La rivisitazione delle stime sui ricavi di Apple ha comportato un crollo non solo del titolo del colosso di Cupertino negli scambi after hour, ma dei principali listini mondiali
di Matteo Buttaroni

Giovedì, per la prima volta in 16 anni, la Apple ha tagliato le stime sui ricavi (nel primo trimestre l’azienda potrebbe realizzare nove miliardi in meno di ricavi rispetto a quanto ipotizzato nelle stime precedenti), imputando la rivisitazione al rallentamento dell’economia cinese e alle vendite inferiori rispetto a quanto sperato della nuova generazione di iPhone (XS e XR). In una lettera inviata agli investitori, Tim Cook ha fatto mea culpa a nome dell’azienda, soprattutto sul sottostimato rallentamento della Cina:

«Mentre prevedevamo alcune sfide nei principali mercati emergenti, non prevedevamo l’entità della decelerazione economica, in particolare nella Grande Cina. In effetti, la maggior parte delle nostre entrate si è rivelata inadeguata alla nostra guida e oltre il 100 percento del nostro declino delle entrate mondiali su base annua si è verificato nella Grande Cina attraverso iPhone, Mac e iPad. L’economia cinese ha iniziato a rallentare nella seconda metà del 2018. La crescita del PIL riferita dal governo durante il trimestre di settembre è stata la seconda più bassa negli ultimi 25 anni. Riteniamo che l’ambiente economico in Cina sia stato ulteriormente influenzato dall’aumento delle tensioni commerciali con gli Stati Uniti.
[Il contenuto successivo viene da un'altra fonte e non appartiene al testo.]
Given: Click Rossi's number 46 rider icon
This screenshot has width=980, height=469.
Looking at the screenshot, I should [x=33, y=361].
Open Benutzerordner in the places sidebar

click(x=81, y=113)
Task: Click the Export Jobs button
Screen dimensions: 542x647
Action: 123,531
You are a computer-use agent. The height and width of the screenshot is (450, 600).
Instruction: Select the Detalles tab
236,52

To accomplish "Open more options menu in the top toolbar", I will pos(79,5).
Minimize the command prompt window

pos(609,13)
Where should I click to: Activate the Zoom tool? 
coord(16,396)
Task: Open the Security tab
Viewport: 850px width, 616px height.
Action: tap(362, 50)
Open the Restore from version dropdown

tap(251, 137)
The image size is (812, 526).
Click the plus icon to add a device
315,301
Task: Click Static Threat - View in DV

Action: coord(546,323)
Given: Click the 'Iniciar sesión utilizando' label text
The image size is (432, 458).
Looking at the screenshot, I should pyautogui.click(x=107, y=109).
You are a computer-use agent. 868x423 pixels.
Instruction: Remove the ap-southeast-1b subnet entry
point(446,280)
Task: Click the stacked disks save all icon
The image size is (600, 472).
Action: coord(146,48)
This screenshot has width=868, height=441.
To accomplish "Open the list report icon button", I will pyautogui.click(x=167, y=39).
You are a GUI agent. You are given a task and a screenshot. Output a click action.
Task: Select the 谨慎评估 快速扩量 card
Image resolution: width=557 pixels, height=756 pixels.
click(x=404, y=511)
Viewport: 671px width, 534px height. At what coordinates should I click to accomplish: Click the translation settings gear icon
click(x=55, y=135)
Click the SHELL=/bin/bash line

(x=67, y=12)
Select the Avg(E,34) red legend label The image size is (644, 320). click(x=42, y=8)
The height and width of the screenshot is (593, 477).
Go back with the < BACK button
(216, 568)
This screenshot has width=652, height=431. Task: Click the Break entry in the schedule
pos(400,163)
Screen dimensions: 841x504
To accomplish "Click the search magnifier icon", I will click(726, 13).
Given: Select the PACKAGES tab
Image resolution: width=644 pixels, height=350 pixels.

Mentre il clima di crescente incertezza gravava sui mercati finanziari, gli effetti sembravano raggiungere anche i consumatori, mentre il traffico verso i nostri negozi e i nostri partner di canale in Cina diminuivano con il progredire del trimestre. E i dati di mercato hanno dimostrato che la contrazione del mercato degli smartphone della Grande Cina è stata particolarmente forte. Nonostante queste sfide, riteniamo che il nostro business in Cina abbia un futuro brillante».

Ottimismo sul futuro che però non è bastato, a quanto pare. Nella seduta che ha immediatamente seguito la comunicazione dei dati trimestrali il titolo del colosso di Cupertino è crollato di oltre il 9%, bruciando quasi 450 miliardi di dollari rispetto al picco dello scorso ottobre. Un tonfo che ha creato un effetto domino sui principali listini mondiali. Wall Street è crollata del 3%, mentre le borse asiatiche e quelle europee hanno perso intorno all’1%.

LA PARABOLA DI CUPERTINO
Ormai non è una novità: il mercato degli smartphone non solo è saturo, ma si trova a fronteggiare un cambio di abitudini che vede i consumatori cambiare meno spesso il dispositivo rispetto al passato, e questo alla Apple sta pesando molto, soprattutto alla luce del fatto che gran parte delle sue entrate arrivano proprio dagli iPhone. A tutto ciò si aggiungono alti due fattori, non meno importanti. Il costo proibitivo delle ultime generazione di iPhone e l’ascesa sempre più dirompente degli smartphone cinesi. Secondo IDC, per esempio, la Huawei (di recente finita sono i riflettori statunitensi perché minerebbe la sicurezza nazionale) nel secondo trimestre del 2018 ha superato nella classifica delle vendite il colosso di Cupertino con 54 milioni di smartphone venduti contro i 41,3 milioni registrati dalla Apple. Di conseguenza la quota di mercato del produttore giapponese si è attestata al 15,8% a fronte del 12,1% della mela morsicata. Andamento analogo è stato rilevato da Strategy Analytics nel terzo trimestre: mentre le vendite di Huawei (ancora al secondo posto dopo la Samsung) crescevano del 32,5%, quelle di Apple registravano una variazione nulla. In aumento, del 19%, anche quelle di dispositivi Xiaomi (altra eccellenza cinese)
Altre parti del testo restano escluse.